Questions

3 questions à Brigitte Labbé, auteure de la collection Les Goûters philo

8 janvier 2019

3 questions à Brigitte Labbé, auteure de la collection Les Goûters philo

Quand et comment a commencé l’aventure des « Goûters philo » ?

Joli mot, l’« aventure » ! Elle a commencé il y a 17 ans, en l’an 2000, et, vous avez raison, c’était une aventure, au sens où, à l’époque, pas grand monde n’imaginait des livres de philosophie pour enfants. Et je peux vous dire que Milan fut le seul éditeur à y croire. J’avais découvert la philosophie lors d’une année sabbatique passée à la Sorbonne, à 37 ans. Ce fut un choc, un bouleversement, un émerveillement ; des fenêtres se sont ouvertes dans ma vie… J’ai voulu partager cette découverte du questionnement philosophique avec les enfants, eux qui sont dans un âge philosophique. Michel Puech, maître de conférences à la Sorbonne, un formidable pédagogue, a bien voulu se lancer dans l’aventure avec moi, l’idée étant de fournir des boîtes à outils pour contribuer à la formation de l’esprit critique dès le plus jeune âge. Nous avons écrit 25 titres ensemble, et Pierre-François Dupont-Beurier, professeur agrégé de philosophie, a magnifiquement pris le relais.

Racontez-nous le processus d’écriture d’un titre de la collection.

L’idée est de parler directement à l’intelligence de l’enfant et de lui transmettre, sur un thème donné, les idées philosophiques majeures qui permettent de penser ce thème. Nous partons donc du contenu philosophique et tentons de l’amener à la portée des enfants, en utilisant un vocabulaire adapté et des histoires qui les intéressent, dans lesquelles ils se reconnaissent. C’est un travail minutieux, de mot à mot, pour qu’à chaque instant l’enfant soit happé, et jamais découragé ou ennuyé !

En quoi vos interventions dans les classes enrichissent-elles l’écriture de vos livres ?

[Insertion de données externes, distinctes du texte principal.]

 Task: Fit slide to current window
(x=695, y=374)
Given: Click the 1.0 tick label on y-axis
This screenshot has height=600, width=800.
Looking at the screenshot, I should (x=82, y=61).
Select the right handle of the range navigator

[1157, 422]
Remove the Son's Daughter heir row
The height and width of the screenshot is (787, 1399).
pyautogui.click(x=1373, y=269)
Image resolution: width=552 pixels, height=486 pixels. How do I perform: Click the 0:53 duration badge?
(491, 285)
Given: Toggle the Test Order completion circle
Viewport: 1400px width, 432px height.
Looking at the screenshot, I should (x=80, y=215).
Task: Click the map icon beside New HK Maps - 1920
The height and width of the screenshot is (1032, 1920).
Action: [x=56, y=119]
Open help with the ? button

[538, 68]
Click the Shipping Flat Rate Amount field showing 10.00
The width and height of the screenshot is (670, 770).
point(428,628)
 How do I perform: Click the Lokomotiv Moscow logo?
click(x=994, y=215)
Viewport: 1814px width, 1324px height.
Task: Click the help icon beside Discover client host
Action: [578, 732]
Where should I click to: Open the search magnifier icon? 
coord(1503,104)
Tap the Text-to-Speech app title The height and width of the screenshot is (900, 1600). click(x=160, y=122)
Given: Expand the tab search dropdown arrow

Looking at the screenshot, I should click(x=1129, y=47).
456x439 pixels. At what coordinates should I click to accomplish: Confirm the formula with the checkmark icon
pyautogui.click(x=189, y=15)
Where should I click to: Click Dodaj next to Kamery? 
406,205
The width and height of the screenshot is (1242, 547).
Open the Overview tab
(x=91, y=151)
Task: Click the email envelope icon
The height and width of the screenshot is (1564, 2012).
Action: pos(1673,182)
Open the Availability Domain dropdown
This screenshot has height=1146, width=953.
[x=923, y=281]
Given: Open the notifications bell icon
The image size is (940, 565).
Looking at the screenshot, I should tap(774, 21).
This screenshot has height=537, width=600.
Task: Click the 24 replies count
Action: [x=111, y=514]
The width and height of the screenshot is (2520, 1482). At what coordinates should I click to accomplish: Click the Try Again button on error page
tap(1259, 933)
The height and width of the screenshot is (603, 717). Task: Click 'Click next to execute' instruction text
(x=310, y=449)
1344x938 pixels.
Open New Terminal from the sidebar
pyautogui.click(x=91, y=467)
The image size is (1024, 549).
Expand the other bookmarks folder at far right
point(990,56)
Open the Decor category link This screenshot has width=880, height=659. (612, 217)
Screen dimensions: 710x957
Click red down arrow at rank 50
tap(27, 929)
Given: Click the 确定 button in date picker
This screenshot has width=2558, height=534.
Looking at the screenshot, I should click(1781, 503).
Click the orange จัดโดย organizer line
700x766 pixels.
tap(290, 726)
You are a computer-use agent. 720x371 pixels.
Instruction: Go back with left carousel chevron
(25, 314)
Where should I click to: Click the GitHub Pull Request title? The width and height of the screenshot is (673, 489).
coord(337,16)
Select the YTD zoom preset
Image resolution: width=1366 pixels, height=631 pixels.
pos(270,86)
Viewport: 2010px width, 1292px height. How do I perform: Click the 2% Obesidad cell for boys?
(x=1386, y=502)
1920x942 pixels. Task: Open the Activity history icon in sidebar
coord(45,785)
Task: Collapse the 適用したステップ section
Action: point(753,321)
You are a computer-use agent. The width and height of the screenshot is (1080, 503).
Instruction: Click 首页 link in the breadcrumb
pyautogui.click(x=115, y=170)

J’anime des débats philosophiques en classe, dans les bibliothèques, les centres sociaux, uniquement sur des thèmes sur lesquels j’ai déjà écrit. Animer des débats est une autre manière de transmettre le goût de manier les idées, le plaisir de se questionner, de dégager des problématiques, d’argumenter, de faire « rouler » les questions pour dégager des pistes de réponse.